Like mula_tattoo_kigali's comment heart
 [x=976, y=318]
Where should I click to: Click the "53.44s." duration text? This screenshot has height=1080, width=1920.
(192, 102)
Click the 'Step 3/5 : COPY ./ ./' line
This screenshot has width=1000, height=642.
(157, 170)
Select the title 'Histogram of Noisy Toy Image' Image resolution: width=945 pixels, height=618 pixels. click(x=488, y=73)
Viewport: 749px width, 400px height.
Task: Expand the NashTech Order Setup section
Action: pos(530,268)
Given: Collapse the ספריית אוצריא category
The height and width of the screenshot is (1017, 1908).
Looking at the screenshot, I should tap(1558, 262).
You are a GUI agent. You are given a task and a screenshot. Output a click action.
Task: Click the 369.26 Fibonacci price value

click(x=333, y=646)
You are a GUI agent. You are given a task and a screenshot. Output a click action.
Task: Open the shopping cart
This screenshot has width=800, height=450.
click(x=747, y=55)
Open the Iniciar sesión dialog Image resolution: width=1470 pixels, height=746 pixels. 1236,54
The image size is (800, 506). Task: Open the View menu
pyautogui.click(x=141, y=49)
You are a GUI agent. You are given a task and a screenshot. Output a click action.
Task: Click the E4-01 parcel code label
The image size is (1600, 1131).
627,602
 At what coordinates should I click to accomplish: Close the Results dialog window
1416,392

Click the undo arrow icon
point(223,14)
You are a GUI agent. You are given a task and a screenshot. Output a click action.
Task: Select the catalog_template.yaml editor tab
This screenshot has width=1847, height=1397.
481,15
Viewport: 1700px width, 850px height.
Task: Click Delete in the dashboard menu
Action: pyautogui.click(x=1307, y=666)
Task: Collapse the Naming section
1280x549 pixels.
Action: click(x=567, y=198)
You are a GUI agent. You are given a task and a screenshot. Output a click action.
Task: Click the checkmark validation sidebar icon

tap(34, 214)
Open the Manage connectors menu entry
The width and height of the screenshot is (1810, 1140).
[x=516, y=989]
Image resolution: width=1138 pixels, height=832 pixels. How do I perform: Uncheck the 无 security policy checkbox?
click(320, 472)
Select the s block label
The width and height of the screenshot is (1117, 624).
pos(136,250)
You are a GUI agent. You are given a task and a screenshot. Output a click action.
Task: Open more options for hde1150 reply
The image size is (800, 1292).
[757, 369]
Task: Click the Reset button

* _What the task requires_: Update the entries above, putting "UI agent" in place of every occurrence of "GUI agent" and leaving everything else unchanged.

* _Result for this task_:
Like mula_tattoo_kigali's comment heart
 [x=976, y=318]
Where should I click to: Click the "53.44s." duration text? This screenshot has height=1080, width=1920.
(192, 102)
Click the 'Step 3/5 : COPY ./ ./' line
This screenshot has width=1000, height=642.
(157, 170)
Select the title 'Histogram of Noisy Toy Image' Image resolution: width=945 pixels, height=618 pixels. click(x=488, y=73)
Viewport: 749px width, 400px height.
Task: Expand the NashTech Order Setup section
Action: pos(530,268)
Given: Collapse the ספריית אוצריא category
The height and width of the screenshot is (1017, 1908).
Looking at the screenshot, I should tap(1558, 262).
You are a UI agent. You are given a task and a screenshot. Output a click action.
Task: Click the 369.26 Fibonacci price value

click(x=333, y=646)
You are a UI agent. You are given a task and a screenshot. Output a click action.
Task: Open the shopping cart
This screenshot has width=800, height=450.
click(x=747, y=55)
Open the Iniciar sesión dialog Image resolution: width=1470 pixels, height=746 pixels. 1236,54
The image size is (800, 506). Task: Open the View menu
pyautogui.click(x=141, y=49)
You are a UI agent. You are given a task and a screenshot. Output a click action.
Task: Click the E4-01 parcel code label
The image size is (1600, 1131).
627,602
 At what coordinates should I click to accomplish: Close the Results dialog window
1416,392

Click the undo arrow icon
point(223,14)
You are a UI agent. You are given a task and a screenshot. Output a click action.
Task: Select the catalog_template.yaml editor tab
This screenshot has width=1847, height=1397.
481,15
Viewport: 1700px width, 850px height.
Task: Click Delete in the dashboard menu
Action: pyautogui.click(x=1307, y=666)
Task: Collapse the Naming section
1280x549 pixels.
Action: click(x=567, y=198)
You are a UI agent. You are given a task and a screenshot. Output a click action.
Task: Click the checkmark validation sidebar icon

tap(34, 214)
Open the Manage connectors menu entry
The width and height of the screenshot is (1810, 1140).
[x=516, y=989]
Image resolution: width=1138 pixels, height=832 pixels. How do I perform: Uncheck the 无 security policy checkbox?
click(320, 472)
Select the s block label
The width and height of the screenshot is (1117, 624).
pos(136,250)
You are a UI agent. You are given a task and a screenshot. Output a click action.
Task: Open more options for hde1150 reply
The image size is (800, 1292).
[757, 369]
Task: Click the Reset button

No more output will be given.